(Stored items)
*** Block opens ***

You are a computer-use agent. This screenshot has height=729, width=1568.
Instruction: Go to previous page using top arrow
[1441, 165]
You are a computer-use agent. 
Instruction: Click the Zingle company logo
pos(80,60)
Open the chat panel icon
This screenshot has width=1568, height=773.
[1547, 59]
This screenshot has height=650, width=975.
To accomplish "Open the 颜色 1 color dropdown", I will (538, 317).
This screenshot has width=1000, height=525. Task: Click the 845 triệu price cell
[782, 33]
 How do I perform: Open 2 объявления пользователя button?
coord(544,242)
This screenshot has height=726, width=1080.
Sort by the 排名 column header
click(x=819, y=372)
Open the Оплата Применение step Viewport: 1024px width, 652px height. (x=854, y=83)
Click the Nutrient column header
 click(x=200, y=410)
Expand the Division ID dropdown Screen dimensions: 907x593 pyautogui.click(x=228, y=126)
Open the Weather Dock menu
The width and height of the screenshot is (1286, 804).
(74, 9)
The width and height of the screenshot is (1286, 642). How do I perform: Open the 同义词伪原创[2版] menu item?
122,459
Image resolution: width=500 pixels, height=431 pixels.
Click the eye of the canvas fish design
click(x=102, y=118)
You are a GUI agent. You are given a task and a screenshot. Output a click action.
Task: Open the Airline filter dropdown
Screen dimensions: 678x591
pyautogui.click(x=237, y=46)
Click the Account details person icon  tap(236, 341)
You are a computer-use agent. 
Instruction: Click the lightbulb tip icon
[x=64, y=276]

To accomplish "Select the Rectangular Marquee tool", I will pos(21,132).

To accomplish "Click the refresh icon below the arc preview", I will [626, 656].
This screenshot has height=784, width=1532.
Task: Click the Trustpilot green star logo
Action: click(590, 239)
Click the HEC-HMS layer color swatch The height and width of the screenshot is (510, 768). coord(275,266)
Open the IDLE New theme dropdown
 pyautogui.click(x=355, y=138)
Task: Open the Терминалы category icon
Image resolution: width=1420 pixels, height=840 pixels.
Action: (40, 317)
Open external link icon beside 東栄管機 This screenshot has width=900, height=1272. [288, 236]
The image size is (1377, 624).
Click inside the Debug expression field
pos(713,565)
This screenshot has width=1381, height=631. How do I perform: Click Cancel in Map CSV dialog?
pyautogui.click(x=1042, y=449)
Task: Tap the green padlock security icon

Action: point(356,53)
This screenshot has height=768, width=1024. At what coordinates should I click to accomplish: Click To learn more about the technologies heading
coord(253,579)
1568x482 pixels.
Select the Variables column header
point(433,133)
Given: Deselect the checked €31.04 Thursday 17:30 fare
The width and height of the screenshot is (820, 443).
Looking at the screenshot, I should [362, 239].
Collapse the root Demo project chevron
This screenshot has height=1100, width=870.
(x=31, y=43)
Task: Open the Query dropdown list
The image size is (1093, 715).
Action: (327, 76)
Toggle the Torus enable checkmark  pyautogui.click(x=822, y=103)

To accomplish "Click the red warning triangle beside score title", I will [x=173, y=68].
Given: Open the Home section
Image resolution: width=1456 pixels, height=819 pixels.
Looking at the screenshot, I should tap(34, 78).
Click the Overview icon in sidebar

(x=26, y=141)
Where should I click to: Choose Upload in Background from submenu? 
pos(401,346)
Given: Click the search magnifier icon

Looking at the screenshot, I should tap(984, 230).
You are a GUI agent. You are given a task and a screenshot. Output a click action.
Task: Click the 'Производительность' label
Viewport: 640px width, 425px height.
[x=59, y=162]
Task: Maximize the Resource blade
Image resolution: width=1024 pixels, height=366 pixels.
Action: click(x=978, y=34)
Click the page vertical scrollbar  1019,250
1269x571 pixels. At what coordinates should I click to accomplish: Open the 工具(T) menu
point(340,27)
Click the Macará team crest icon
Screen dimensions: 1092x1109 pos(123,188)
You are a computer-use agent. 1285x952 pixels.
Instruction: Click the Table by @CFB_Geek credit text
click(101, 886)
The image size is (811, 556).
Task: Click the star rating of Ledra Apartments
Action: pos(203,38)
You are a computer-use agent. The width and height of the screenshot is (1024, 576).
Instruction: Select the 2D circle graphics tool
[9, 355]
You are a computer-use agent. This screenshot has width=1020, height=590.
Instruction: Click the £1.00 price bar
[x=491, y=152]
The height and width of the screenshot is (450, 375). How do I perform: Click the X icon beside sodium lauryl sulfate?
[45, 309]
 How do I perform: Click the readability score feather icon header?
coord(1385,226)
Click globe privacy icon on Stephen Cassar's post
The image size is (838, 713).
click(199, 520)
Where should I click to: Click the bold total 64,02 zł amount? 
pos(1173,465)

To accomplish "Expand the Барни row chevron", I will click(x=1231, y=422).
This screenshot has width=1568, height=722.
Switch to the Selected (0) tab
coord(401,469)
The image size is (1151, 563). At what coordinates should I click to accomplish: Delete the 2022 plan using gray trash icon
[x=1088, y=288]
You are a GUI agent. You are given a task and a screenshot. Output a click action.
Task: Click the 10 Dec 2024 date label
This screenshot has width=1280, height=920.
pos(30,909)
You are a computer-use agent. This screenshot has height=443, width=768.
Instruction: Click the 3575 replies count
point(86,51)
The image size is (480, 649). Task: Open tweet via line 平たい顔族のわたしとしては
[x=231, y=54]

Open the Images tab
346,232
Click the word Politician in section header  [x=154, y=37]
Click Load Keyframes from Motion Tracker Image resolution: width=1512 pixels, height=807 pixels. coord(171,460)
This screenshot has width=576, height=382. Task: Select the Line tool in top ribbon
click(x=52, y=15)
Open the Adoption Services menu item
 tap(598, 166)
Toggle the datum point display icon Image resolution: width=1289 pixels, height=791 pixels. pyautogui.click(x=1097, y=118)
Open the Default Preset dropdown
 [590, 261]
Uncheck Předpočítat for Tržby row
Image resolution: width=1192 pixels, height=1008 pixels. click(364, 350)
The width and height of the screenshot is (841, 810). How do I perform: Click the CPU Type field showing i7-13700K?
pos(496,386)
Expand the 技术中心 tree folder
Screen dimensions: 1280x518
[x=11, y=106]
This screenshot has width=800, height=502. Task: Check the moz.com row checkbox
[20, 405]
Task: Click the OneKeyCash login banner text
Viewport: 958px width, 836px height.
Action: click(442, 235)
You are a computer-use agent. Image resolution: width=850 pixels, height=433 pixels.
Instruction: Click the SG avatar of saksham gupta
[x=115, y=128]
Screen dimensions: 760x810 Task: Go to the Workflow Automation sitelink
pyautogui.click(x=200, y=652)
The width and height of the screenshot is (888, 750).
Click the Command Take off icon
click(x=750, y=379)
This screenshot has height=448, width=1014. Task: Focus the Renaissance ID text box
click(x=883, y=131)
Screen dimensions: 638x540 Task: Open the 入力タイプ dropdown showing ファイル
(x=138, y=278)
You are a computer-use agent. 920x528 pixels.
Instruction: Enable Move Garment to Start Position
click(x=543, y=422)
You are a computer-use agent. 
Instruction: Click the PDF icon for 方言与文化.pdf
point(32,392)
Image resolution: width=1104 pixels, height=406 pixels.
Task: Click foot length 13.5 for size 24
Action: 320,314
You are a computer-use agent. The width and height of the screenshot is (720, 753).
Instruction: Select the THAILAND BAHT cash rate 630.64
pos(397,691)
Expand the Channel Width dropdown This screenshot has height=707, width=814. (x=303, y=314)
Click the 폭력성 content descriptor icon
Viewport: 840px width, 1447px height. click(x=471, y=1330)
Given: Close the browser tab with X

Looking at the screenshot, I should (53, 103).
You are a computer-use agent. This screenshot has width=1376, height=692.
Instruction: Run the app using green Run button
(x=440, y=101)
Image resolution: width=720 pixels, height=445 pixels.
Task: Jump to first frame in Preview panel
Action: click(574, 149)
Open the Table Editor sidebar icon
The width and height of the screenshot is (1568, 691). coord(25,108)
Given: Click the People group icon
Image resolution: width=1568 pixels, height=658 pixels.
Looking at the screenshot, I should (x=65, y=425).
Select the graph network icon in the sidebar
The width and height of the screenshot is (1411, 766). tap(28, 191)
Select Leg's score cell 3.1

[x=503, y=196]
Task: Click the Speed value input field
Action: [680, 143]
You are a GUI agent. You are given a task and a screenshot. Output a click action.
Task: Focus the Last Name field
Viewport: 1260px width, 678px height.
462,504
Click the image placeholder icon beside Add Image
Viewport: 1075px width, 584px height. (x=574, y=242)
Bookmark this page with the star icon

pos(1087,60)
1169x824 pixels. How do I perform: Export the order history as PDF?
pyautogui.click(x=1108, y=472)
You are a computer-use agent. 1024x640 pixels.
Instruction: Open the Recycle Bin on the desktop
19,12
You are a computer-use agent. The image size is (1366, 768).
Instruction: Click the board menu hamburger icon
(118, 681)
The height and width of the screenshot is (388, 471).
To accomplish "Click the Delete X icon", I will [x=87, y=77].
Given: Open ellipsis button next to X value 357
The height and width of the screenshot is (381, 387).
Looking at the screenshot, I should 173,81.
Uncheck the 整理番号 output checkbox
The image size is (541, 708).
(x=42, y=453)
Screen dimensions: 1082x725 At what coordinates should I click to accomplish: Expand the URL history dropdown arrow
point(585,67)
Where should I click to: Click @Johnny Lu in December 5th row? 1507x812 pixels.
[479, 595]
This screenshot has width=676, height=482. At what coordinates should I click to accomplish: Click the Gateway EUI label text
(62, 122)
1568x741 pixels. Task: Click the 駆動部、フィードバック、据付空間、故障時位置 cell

*** Block closes ***

● Directions for this task
What is needed is a single figure, the number of lines in the entries above that contain "section".

● Response area
2